How Can You be Sure?

A statistician once said to me, “Being a statistician means never having to say you’re sure!”  I don’t know if he is the author of that sentence, but it sure sums up the subject.

I, like many of you, never liked the statistics course I took in college.  It’s like chemistry, you never understand it until you actually have to work with it.

Over the years, I have run into a few simple instances where statistical variation was quite important.  So, leaving out words like “normal”, “standard deviation”, “mean”, “mode”, etc., here’s the situation.
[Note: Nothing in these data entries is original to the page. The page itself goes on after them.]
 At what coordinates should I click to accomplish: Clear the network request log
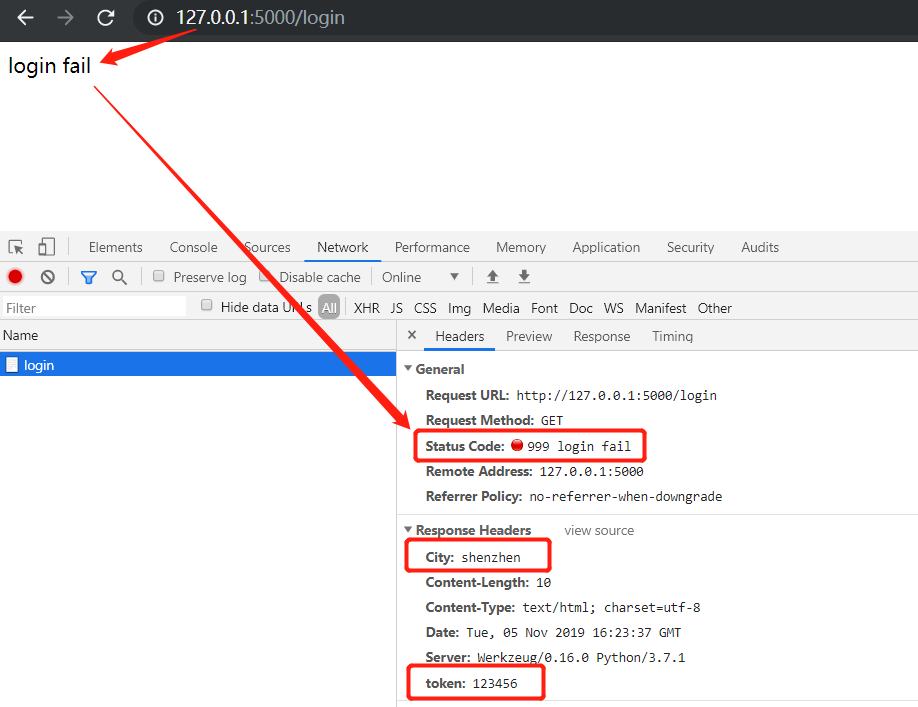(47, 277)
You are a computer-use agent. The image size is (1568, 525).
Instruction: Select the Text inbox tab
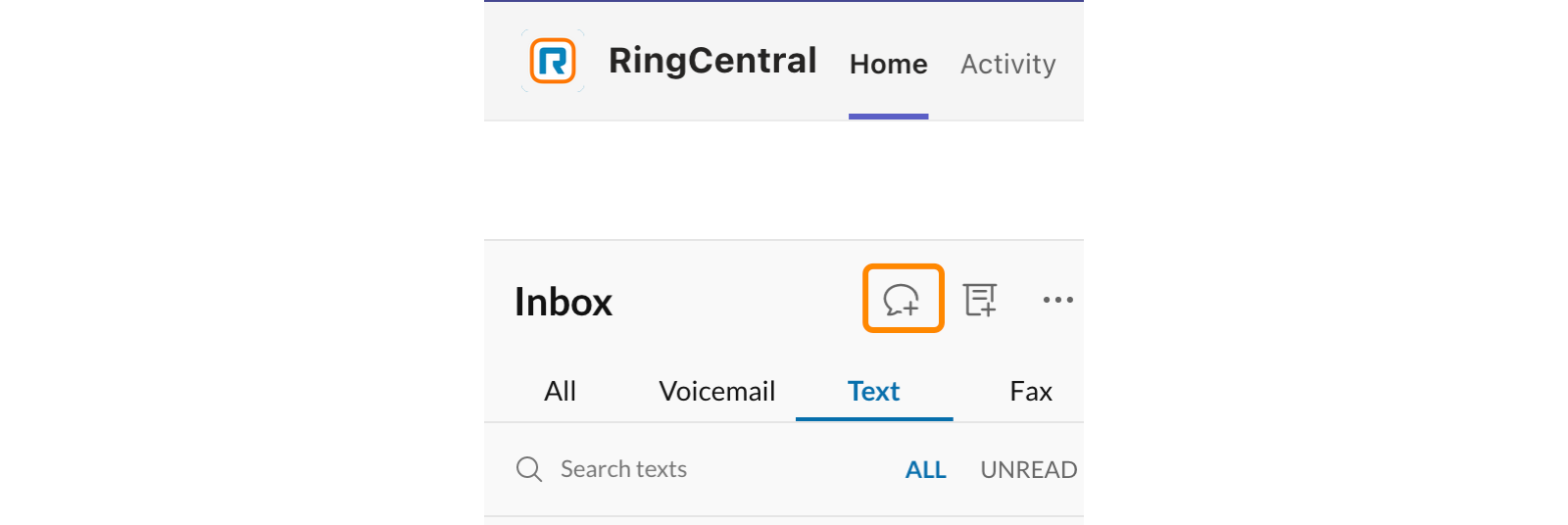pyautogui.click(x=874, y=391)
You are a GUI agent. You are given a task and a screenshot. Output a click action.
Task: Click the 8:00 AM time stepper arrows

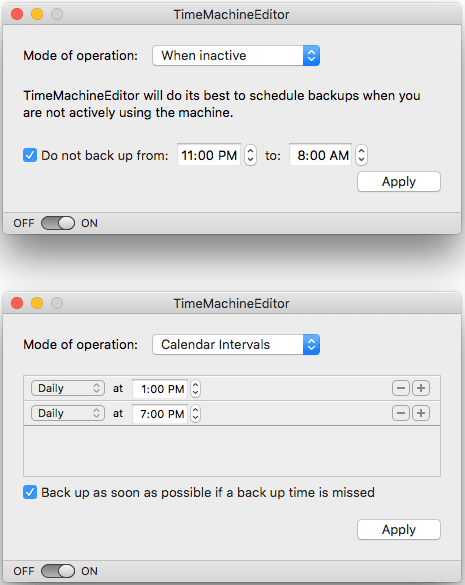tap(361, 155)
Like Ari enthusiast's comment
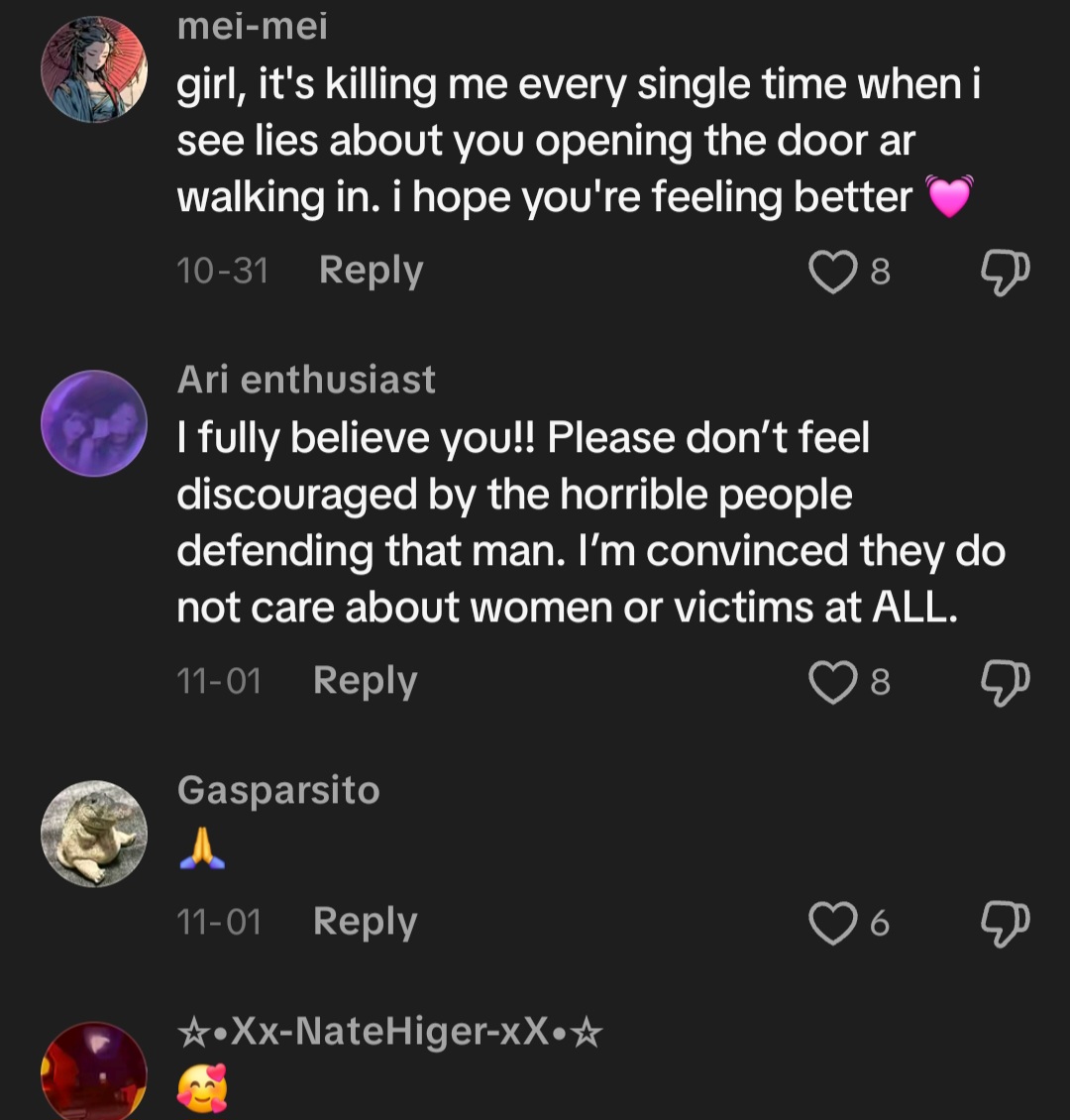Image resolution: width=1070 pixels, height=1120 pixels. pyautogui.click(x=832, y=682)
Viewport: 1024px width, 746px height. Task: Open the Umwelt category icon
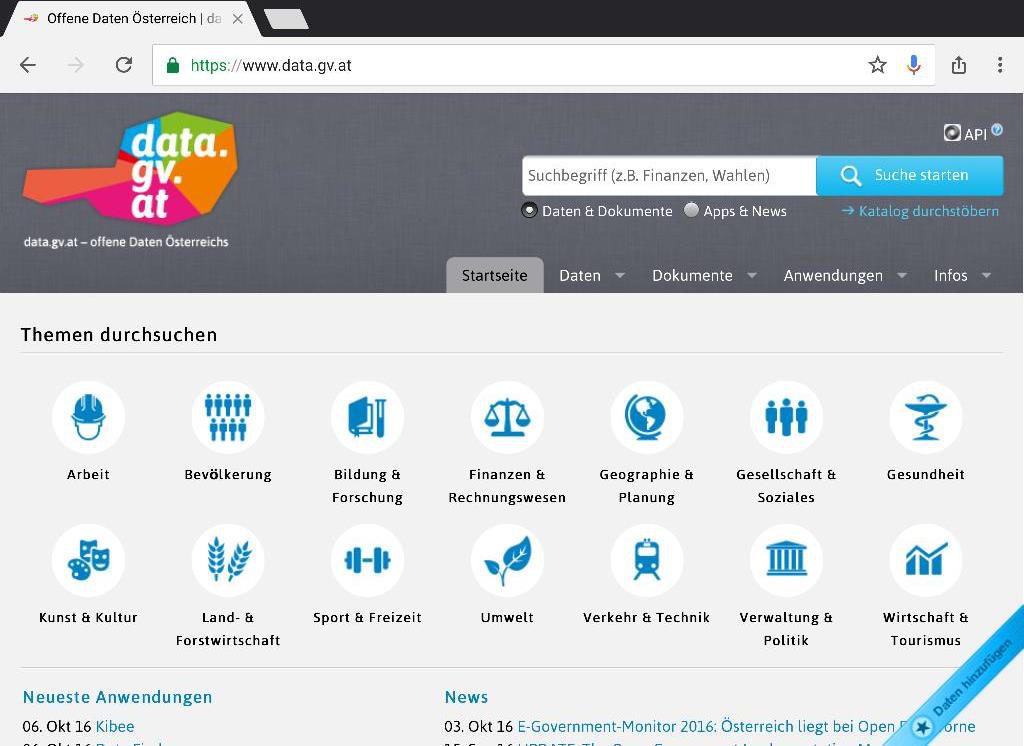coord(507,559)
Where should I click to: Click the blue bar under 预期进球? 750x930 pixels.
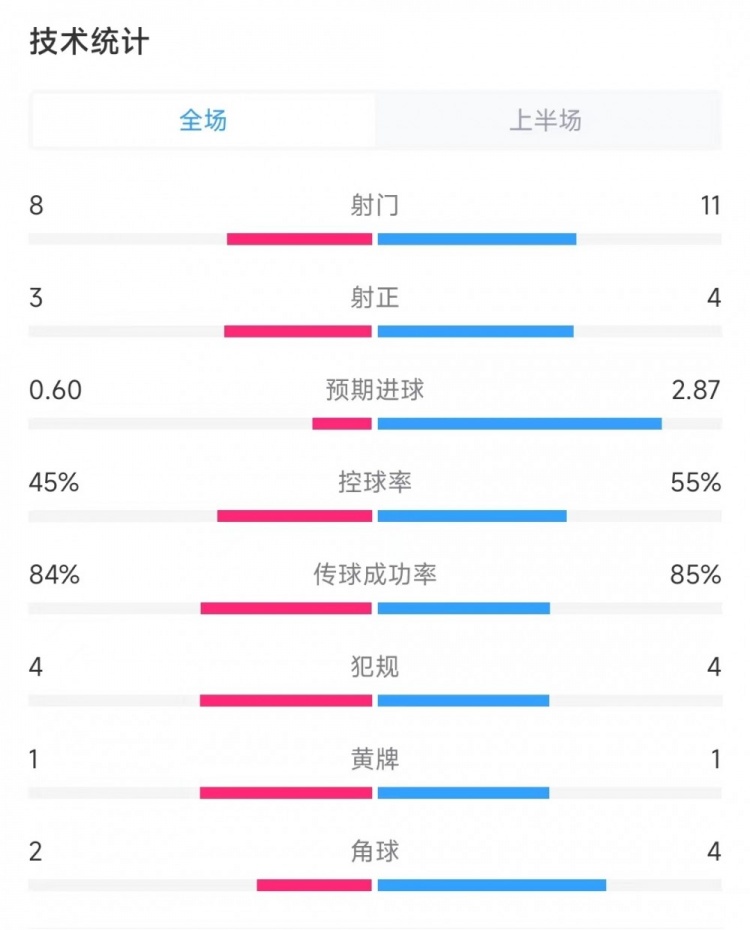[x=519, y=424]
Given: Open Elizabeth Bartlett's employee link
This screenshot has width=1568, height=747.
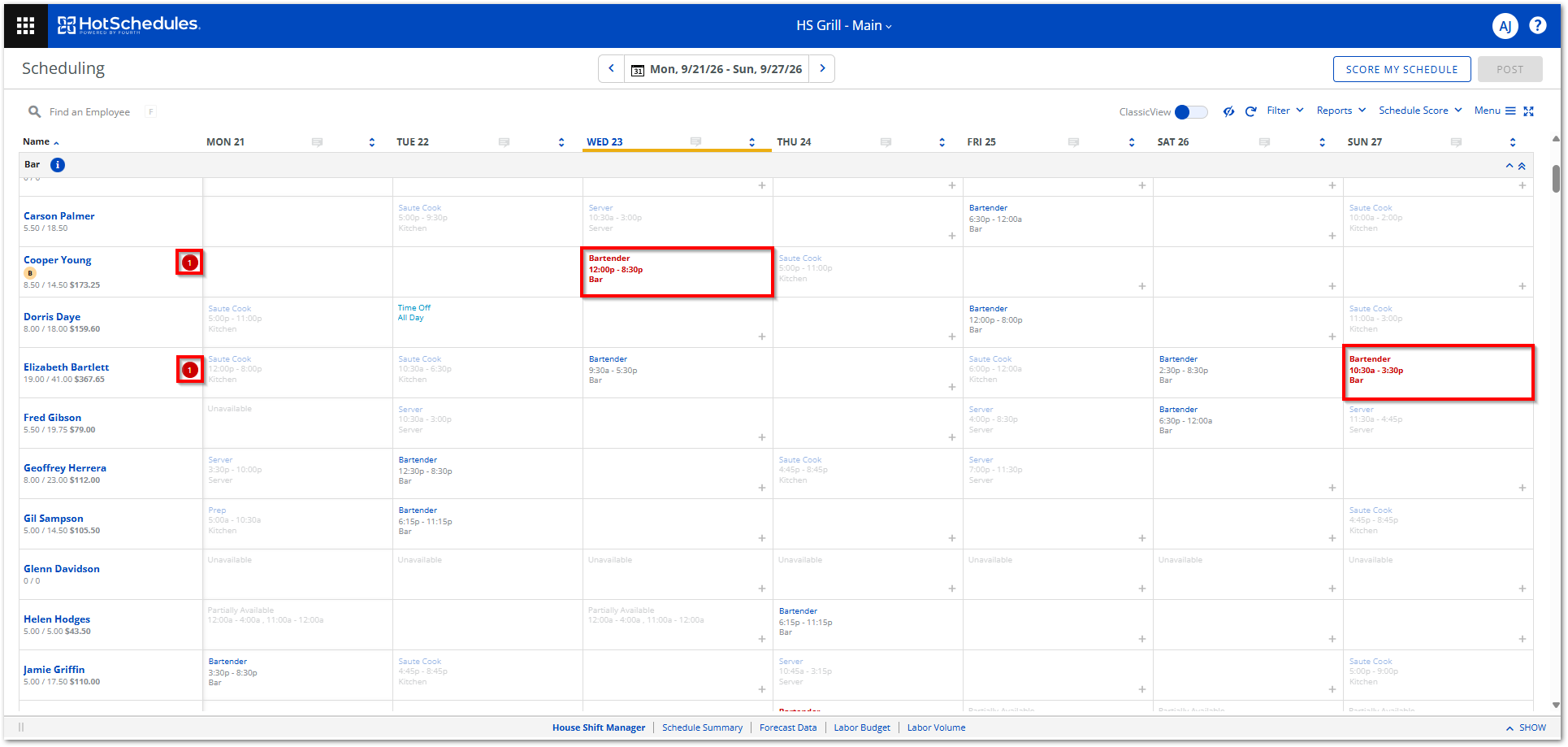Looking at the screenshot, I should click(66, 367).
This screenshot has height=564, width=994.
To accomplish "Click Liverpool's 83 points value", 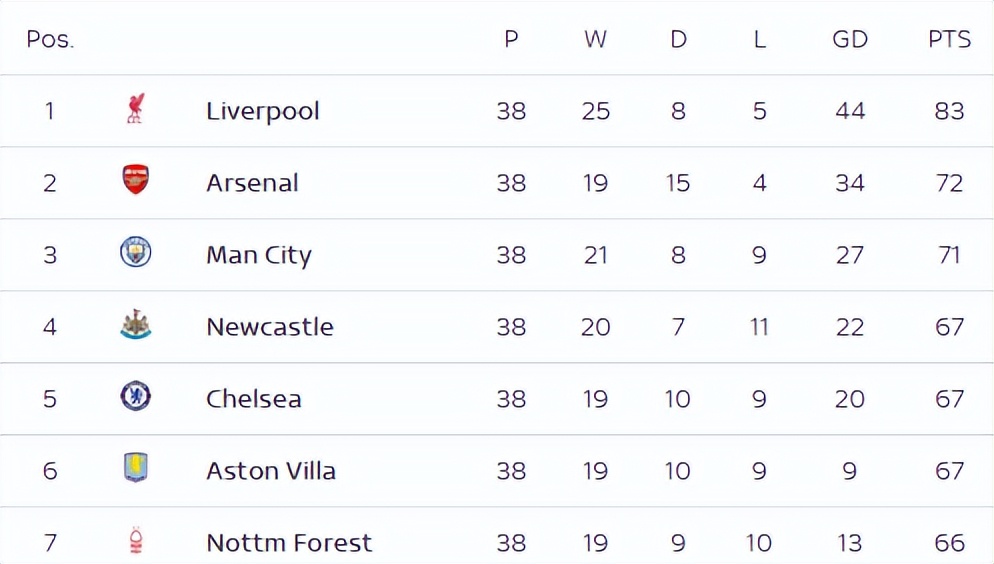I will (x=949, y=110).
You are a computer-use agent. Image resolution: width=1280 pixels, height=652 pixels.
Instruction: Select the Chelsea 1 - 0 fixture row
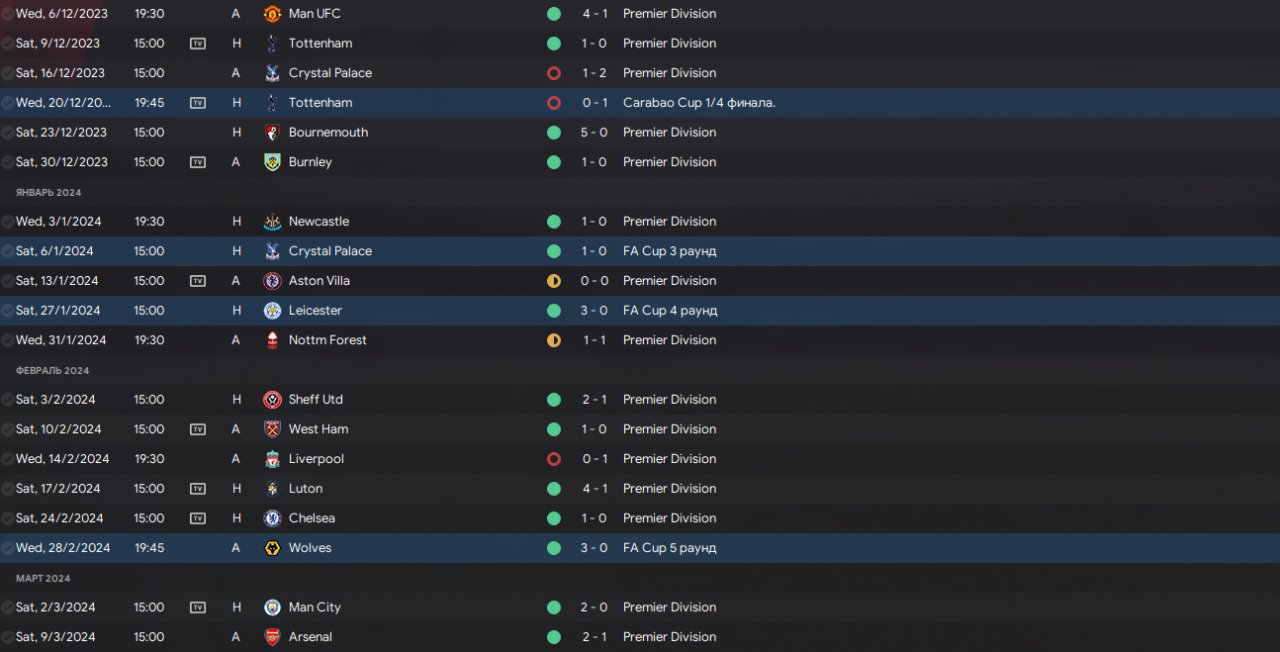pyautogui.click(x=640, y=518)
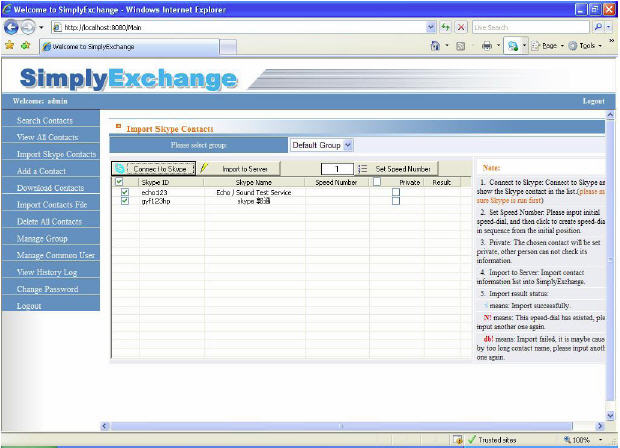Viewport: 620px width, 448px height.
Task: Click the browser Back arrow button
Action: pos(12,27)
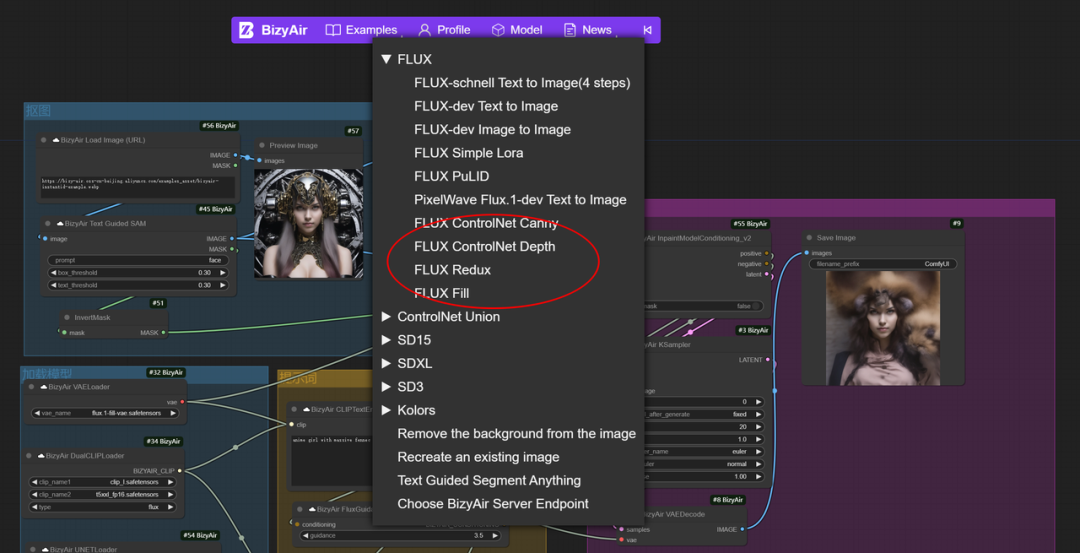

You have designed and built something that has to perform within a given tolerance.  However, you can’t sell it to a customer without some reassurance that it meets that standard.  So, you test it.  And right away, you’re in trouble.  The means of measuring the unit’s performance also lacks accuracy.  And, if you were a typical person, you ignore that nagging doubt and proceed.

But wait!  How if you had to show that the temperature drop through a cooling unit was no less than 2 degrees F, and the means of measuring that is only accurate to plus or minus one and one half degrees F?

For now, let’s ignore the nitpicking details and take the simple minded view.

OK, so it looks like this.  If a particular cooler actually only cools the fluid by one half of a degree F, and your measuring instrument reads high by one and one half degrees F, you would think that the cooler was working just fine, and you would sell it to a customer — a customer who would soon be back pounding on your door wanting a full refund plus damages.

Or, it could be that the cooler cools the fluid by more than necessary, say two and one half degrees F, but your test instrument says that it only cooled the fluid one degree F.  So, you throw the cooler into the dumpster, even though it is perfectly good.

Both of these possibilities are going to cost you money, or something much worse.  On the other hand, your temperature measuring device was probably cheap, if that makes you feel better.

Although there are a number of technical issues left out of the story, things like this do happen in practice.  I have been involved in at least two cases like this.  Sad to say, I lost the argument both times.

As someone once said, “We never have the time to do it right, but we always have the time to do it over.”